Gaskell Blog ©Katherine C.
Jane Austen’s Pride and Prejudice and Elizabeth Gaskell’s North and South have often been compared to each-other but within their very general similarities are also great colorings and shades, making them distinct novels written by two very admirable writers.
Gaskell’s North and South – Social Prejudice
Prejudice: a. unreasonable feelings, opinions, or attitudes, esp. of a hostile nature, regarding a racial, religious, or national group.
b. an unfavorable opinion or feeling formed beforehand or without knowledge, thought, or reason.

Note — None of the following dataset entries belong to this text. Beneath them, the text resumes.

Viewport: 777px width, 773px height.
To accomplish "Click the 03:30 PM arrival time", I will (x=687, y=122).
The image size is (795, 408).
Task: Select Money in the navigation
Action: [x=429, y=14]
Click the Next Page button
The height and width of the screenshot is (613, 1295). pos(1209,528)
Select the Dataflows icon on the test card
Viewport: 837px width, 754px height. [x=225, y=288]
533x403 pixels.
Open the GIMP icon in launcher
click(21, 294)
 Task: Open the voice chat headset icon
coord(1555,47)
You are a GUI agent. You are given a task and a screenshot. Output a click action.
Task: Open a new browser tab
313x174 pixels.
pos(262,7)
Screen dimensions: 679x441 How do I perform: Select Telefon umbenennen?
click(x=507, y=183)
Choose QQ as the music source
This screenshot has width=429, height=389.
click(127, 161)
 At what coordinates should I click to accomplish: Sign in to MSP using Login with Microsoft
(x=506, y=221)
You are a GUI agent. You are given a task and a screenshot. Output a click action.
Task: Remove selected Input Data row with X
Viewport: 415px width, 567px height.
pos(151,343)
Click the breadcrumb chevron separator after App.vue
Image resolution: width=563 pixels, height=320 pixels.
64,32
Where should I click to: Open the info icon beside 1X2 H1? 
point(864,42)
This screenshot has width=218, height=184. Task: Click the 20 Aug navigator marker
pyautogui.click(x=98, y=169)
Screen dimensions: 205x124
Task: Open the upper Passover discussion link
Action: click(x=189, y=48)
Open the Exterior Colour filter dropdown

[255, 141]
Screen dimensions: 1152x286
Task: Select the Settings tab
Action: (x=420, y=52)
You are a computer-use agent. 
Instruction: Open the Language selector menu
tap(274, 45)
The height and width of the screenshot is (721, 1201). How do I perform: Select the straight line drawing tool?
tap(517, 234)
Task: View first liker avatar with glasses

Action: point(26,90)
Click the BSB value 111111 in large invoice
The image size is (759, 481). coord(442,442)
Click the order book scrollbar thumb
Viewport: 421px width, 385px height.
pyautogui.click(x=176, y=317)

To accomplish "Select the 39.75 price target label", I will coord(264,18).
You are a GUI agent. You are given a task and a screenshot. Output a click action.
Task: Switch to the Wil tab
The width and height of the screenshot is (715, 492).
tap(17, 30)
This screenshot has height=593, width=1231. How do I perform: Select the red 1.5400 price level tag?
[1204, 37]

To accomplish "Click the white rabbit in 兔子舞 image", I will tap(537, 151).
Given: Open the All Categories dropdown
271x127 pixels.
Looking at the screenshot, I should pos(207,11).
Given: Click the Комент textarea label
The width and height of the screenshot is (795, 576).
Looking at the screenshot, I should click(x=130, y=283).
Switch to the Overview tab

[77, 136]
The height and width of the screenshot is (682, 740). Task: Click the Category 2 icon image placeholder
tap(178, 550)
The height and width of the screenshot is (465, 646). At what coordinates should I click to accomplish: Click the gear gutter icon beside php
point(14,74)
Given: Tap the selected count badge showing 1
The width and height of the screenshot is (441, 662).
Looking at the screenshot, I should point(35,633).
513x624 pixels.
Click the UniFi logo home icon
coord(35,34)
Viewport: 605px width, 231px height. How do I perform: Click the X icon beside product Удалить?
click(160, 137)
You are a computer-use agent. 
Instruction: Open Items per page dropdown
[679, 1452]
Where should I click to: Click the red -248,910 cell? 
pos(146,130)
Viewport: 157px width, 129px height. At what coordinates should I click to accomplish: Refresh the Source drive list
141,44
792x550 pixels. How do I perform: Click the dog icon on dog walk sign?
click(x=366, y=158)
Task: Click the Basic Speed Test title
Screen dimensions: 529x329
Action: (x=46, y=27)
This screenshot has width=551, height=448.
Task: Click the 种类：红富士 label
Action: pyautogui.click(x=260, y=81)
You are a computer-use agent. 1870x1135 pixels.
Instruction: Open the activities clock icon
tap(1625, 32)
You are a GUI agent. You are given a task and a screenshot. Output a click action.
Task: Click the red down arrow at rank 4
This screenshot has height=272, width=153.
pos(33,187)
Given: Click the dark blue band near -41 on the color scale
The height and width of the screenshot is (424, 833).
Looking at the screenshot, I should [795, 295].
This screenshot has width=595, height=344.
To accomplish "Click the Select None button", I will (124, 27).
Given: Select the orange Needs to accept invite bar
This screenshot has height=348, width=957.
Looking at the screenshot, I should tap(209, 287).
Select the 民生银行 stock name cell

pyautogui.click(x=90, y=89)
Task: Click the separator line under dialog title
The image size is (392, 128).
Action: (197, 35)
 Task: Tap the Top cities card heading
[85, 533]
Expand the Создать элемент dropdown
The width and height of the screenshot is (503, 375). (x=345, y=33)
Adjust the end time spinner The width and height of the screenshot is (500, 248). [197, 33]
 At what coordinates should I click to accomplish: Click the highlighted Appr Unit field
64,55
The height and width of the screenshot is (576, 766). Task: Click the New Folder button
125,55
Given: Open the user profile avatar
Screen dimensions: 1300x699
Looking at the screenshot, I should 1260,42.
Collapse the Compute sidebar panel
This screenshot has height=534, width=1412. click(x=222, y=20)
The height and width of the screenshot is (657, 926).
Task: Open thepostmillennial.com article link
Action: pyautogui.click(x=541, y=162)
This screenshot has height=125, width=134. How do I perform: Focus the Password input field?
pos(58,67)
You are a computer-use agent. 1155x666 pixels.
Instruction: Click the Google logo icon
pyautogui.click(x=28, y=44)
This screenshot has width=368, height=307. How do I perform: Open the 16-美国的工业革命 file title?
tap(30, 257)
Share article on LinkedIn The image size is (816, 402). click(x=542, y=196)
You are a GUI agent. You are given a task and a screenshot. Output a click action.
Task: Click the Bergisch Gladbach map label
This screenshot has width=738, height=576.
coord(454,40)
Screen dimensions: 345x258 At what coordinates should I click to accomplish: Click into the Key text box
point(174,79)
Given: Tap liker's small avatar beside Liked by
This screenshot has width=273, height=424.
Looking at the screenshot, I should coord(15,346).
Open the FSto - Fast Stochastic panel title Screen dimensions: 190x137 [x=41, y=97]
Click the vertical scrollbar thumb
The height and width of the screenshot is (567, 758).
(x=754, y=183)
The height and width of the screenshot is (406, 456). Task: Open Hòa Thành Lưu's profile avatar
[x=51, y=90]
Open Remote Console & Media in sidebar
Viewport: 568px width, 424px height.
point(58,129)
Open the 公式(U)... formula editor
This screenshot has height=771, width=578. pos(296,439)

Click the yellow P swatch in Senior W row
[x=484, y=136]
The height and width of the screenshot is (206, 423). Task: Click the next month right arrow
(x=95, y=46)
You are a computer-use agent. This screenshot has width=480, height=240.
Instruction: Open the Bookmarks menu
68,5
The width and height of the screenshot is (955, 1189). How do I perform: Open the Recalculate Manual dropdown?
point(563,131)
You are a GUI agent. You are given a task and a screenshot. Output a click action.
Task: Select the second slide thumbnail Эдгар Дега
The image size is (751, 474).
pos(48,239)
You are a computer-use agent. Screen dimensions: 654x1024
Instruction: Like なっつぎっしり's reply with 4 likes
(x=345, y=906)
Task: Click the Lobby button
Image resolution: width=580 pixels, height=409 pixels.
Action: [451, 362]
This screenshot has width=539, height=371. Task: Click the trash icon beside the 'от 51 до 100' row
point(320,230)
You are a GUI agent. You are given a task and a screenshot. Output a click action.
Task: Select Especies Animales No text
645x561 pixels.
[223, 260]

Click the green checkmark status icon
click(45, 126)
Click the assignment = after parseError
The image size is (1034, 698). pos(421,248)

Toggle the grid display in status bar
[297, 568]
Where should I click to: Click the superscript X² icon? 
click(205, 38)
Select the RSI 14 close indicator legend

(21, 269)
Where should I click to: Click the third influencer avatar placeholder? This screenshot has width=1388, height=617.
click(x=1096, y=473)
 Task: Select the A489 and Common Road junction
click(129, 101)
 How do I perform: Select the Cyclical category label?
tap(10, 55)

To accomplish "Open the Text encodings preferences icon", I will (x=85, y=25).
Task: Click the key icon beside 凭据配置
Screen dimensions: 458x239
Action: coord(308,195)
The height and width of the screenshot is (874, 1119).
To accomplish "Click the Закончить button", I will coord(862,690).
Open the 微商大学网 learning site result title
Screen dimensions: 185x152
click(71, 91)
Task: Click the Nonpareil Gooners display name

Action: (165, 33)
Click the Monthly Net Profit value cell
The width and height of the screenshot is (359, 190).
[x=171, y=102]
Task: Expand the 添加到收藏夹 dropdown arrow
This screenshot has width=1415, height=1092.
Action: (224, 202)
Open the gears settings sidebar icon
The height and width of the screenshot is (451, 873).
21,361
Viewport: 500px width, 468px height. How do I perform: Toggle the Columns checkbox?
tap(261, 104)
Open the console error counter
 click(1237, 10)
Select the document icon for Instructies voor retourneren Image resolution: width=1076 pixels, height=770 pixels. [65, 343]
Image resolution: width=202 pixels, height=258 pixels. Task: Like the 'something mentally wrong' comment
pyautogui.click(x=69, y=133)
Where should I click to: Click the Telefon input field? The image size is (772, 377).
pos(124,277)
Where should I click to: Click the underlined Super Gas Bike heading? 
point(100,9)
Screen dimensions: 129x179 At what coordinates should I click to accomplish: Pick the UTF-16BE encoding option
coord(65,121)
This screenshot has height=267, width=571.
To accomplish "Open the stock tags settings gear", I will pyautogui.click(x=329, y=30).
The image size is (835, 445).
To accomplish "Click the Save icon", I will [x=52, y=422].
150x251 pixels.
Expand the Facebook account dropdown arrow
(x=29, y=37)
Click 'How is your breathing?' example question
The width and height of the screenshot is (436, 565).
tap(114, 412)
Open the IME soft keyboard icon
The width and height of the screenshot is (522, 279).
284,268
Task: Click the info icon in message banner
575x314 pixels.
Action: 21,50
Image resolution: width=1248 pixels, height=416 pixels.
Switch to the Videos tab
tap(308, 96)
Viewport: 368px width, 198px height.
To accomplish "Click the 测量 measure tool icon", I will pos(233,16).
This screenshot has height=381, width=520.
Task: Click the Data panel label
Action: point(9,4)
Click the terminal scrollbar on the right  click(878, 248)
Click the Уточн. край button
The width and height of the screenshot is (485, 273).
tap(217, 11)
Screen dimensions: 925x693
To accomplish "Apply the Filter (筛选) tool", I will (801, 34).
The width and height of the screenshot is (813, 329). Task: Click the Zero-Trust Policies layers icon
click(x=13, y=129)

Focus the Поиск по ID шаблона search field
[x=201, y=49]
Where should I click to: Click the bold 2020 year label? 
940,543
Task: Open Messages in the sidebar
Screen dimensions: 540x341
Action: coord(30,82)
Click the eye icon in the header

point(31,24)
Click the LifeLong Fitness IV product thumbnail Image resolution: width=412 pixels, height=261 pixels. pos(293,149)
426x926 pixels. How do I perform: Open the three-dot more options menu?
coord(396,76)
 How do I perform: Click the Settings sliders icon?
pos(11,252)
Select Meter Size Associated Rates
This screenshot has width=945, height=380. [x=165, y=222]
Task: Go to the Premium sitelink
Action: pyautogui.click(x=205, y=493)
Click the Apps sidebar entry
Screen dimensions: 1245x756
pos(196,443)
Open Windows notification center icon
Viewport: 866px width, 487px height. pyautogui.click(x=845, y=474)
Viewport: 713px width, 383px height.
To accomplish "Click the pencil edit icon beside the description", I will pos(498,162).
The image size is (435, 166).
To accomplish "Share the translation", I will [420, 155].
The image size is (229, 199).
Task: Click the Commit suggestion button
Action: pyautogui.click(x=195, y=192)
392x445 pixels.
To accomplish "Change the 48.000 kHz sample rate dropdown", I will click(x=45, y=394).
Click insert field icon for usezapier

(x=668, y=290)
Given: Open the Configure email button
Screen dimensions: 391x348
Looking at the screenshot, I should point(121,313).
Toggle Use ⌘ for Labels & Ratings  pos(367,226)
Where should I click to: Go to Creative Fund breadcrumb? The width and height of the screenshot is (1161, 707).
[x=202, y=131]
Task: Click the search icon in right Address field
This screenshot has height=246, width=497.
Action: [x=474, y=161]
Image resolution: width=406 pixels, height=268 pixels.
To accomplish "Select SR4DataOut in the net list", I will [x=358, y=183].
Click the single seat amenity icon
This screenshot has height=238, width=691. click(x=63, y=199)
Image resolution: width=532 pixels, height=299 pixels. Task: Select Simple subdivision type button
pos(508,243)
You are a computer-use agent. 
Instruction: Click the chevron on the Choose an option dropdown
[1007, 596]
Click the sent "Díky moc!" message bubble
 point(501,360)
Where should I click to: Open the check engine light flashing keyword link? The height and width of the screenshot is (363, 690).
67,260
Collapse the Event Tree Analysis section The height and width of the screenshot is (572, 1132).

The social standing of Margaret Hale and John Thornton is very unequal. She comes from a genteel background. Her father, Mr. Hale, is a rector and her mother, the former belle, Miss Beresford, has aristocratic relations. John Thornton, despite his wealth is in trade; a factory owner, making cotton. To the Victorians cotton was a material of the poor and being a tradesman meant being tainted by having to work for money –making Thornton socially inferior to the Hales. Margaret’s prejudice towards him is based on this Victorian mindset instilled during her upbringing in London and living in the South of England, where the changes brought to social order during the Industrial Revolution hadn’t taken full effect. Thornton is well regarded in the North: a magistrate and successful businessman. Those who live in Milton have a more modern outlook than the average Victorian, the mindset of the North.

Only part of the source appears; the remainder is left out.